What needs to be done -> Copy exactly, and only, the lines from the line containing "Task: Click paragraph 2 starting with 人多地方不要去" through the last line of the records below, both included, and leave out any pictures.

Dataset content Block Start

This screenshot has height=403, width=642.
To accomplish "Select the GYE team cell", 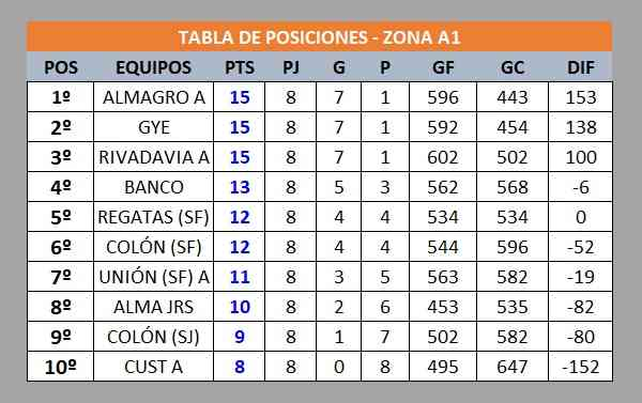I will [x=153, y=128].
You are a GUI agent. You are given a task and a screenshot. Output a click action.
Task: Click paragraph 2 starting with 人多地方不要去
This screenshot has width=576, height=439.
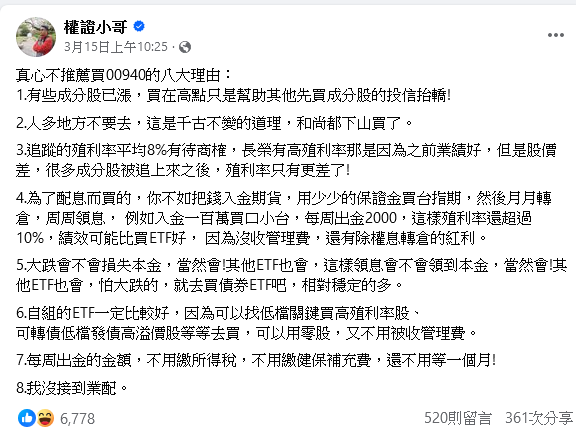coord(215,123)
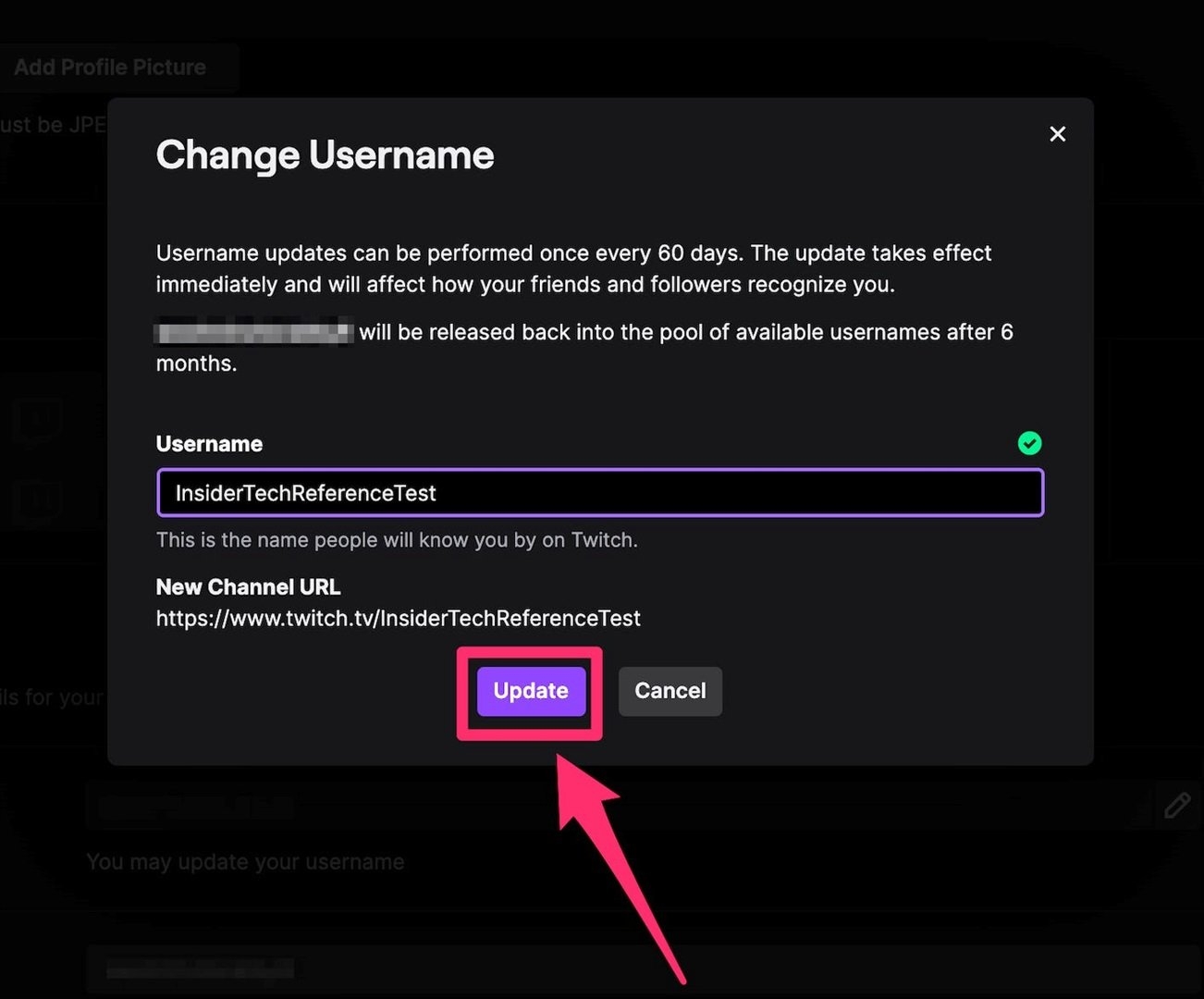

Dataset content Block End

Answer for this exercise ->
Task: Click paragraph 2 starting with 人多地方不要去
This screenshot has width=576, height=439.
coord(215,123)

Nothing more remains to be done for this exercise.